The artifact your peer receives now carries a verifiable trail:

```json
{
  "artifactId": "research-output-001",
  "parts": [{ "kind": "text", "text": "Research findings..." }],
  "metadata": {
    "treeship_artifact_id": "art_7f8e9d0a1b2c3d4e",
    "treeship_receipt_url": "https://treeship.dev/receipt/ssn_01HR9W2D4Q4M7A0C",
    "treeship_session_id": "ssn_01HR9W2D4Q4M7A0C",
    "treeship_ship_id": "shp_4a9f2c1d"
  }
}
```

<Callout type="info">
  Only digests and metadata enter the artifact. Raw task content is never stored.
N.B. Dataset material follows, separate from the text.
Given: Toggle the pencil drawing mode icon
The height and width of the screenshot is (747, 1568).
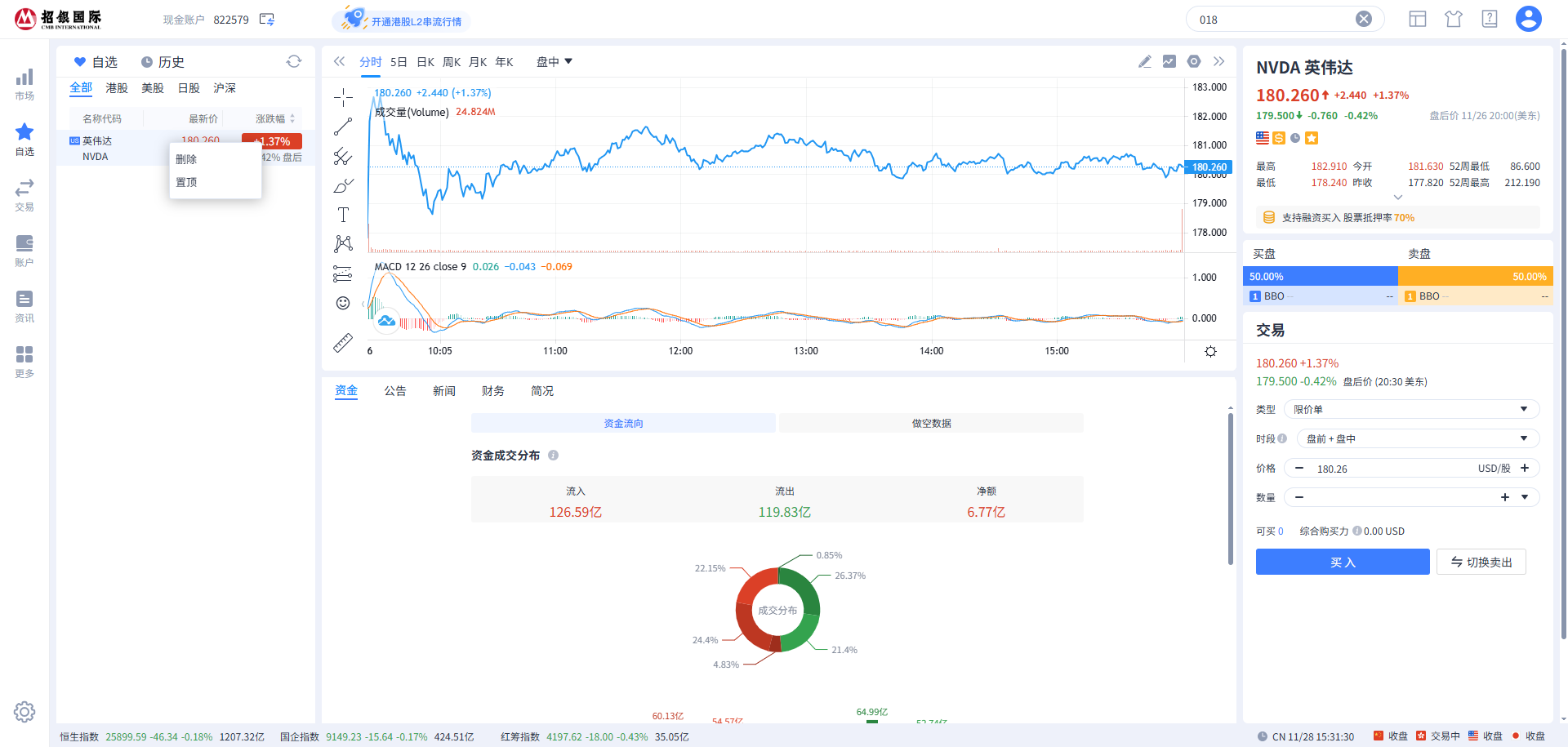Looking at the screenshot, I should coord(1145,61).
The digest proves which data was involved without exposing the data itself.
</Callout>

## Verify a peer before delegating

```ts

const card = await fetchAgentCard('https://partner-agent.example');
if (!hasTreeshipExtension(card)) {
  throw new Error('Refusing to delegate: peer is not Treeship-attested');
}

// ... send your A2A task ... and when the artifact comes back:
const verification = await verifyArtifact(remoteArtifact.metadata);
if (!verification || !verification.withinDeclaredBounds) {
  throw new Error('Peer artifact failed Treeship verification');
}
```

## Record a handoff

```ts
await treeship.onHandoff({
  toAgent: 'agent://openclaw',
  taskId: 'a2a-task-7f8e9d',
  context: 'Research phase delegated: find comparable Merkle MMR implementations',
  messageId: 'msg_abc123',
});
```

This is the same artifact `treeship attest handoff` produces from the CLI, it appears in the parent session's receipt as a delegation boundary.

## Environment variables

| Variable              | Effect                                                              |
| --------------------- | ------------------------------------------------------------------- |
| `TREESHIP_DISABLE=1`  | Skips all attestation. Hooks return undefined.                      |
| `TREESHIP_SESSION_ID` | Inherited from `treeship session start`; auto-included in payloads. |
| `TREESHIP_DEBUG=1`    | Logs attestation failures to stderr.                                |

## Design rules

* Treeship errors **never** fail the underlying A2A handler.
* Intent attestation is awaited so the proof exists before the agent runs.
* The middleware has zero runtime dependencies and is framework-agnostic.
* Handoffs and AgentCard extensions are opt-in but on by default.